» **WORK ITEM**
Nothing in the data should be left out or altered when it is retyped.

Dataset entries
*****

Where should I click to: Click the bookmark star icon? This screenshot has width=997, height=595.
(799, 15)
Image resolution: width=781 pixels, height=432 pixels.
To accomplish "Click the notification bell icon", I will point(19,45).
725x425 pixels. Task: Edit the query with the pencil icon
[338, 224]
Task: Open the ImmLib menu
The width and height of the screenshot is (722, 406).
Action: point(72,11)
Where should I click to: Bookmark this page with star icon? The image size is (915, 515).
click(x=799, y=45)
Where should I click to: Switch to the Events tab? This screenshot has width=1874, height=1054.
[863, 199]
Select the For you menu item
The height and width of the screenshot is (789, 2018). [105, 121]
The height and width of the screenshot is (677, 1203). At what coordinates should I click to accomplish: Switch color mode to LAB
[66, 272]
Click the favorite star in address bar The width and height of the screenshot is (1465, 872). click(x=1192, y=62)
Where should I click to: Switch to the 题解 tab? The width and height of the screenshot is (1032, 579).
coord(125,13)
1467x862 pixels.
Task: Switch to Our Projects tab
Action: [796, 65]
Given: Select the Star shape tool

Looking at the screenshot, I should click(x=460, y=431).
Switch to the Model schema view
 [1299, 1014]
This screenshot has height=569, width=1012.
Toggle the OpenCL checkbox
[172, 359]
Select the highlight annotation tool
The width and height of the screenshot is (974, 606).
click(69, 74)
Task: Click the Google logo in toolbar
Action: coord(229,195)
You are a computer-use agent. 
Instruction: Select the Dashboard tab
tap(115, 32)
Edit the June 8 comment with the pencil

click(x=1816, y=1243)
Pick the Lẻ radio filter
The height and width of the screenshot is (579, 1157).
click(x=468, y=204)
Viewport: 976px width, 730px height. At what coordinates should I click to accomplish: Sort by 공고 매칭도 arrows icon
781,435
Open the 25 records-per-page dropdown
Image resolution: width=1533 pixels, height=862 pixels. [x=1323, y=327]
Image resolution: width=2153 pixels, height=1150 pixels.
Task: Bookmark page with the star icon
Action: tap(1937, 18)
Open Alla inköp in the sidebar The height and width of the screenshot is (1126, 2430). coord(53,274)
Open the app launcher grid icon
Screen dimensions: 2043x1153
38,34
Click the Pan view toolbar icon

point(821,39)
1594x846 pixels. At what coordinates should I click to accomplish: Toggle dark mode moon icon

*****

» **PROBLEM SOLUTION**
Where should I click to: Click the bookmark star icon? This screenshot has width=997, height=595.
(799, 15)
Image resolution: width=781 pixels, height=432 pixels.
To accomplish "Click the notification bell icon", I will point(19,45).
725x425 pixels. Task: Edit the query with the pencil icon
[338, 224]
Task: Open the ImmLib menu
The width and height of the screenshot is (722, 406).
Action: point(72,11)
Where should I click to: Bookmark this page with star icon? The image size is (915, 515).
click(x=799, y=45)
Where should I click to: Switch to the Events tab? This screenshot has width=1874, height=1054.
[863, 199]
Select the For you menu item
The height and width of the screenshot is (789, 2018). [105, 121]
The height and width of the screenshot is (677, 1203). At what coordinates should I click to accomplish: Switch color mode to LAB
[66, 272]
Click the favorite star in address bar The width and height of the screenshot is (1465, 872). click(x=1192, y=62)
Where should I click to: Switch to the 题解 tab? The width and height of the screenshot is (1032, 579).
coord(125,13)
1467x862 pixels.
Task: Switch to Our Projects tab
Action: [796, 65]
Given: Select the Star shape tool

Looking at the screenshot, I should click(x=460, y=431).
Switch to the Model schema view
 [1299, 1014]
This screenshot has height=569, width=1012.
Toggle the OpenCL checkbox
[172, 359]
Select the highlight annotation tool
The width and height of the screenshot is (974, 606).
click(69, 74)
Task: Click the Google logo in toolbar
Action: coord(229,195)
You are a computer-use agent. 
Instruction: Select the Dashboard tab
tap(115, 32)
Edit the June 8 comment with the pencil

click(x=1816, y=1243)
Pick the Lẻ radio filter
The height and width of the screenshot is (579, 1157).
click(x=468, y=204)
Viewport: 976px width, 730px height. At what coordinates should I click to accomplish: Sort by 공고 매칭도 arrows icon
781,435
Open the 25 records-per-page dropdown
Image resolution: width=1533 pixels, height=862 pixels. [x=1323, y=327]
Image resolution: width=2153 pixels, height=1150 pixels.
Task: Bookmark page with the star icon
Action: tap(1937, 18)
Open Alla inköp in the sidebar The height and width of the screenshot is (1126, 2430). coord(53,274)
Open the app launcher grid icon
Screen dimensions: 2043x1153
38,34
Click the Pan view toolbar icon

point(821,39)
1594x846 pixels. At what coordinates should I click to accomplish: Toggle dark mode moon icon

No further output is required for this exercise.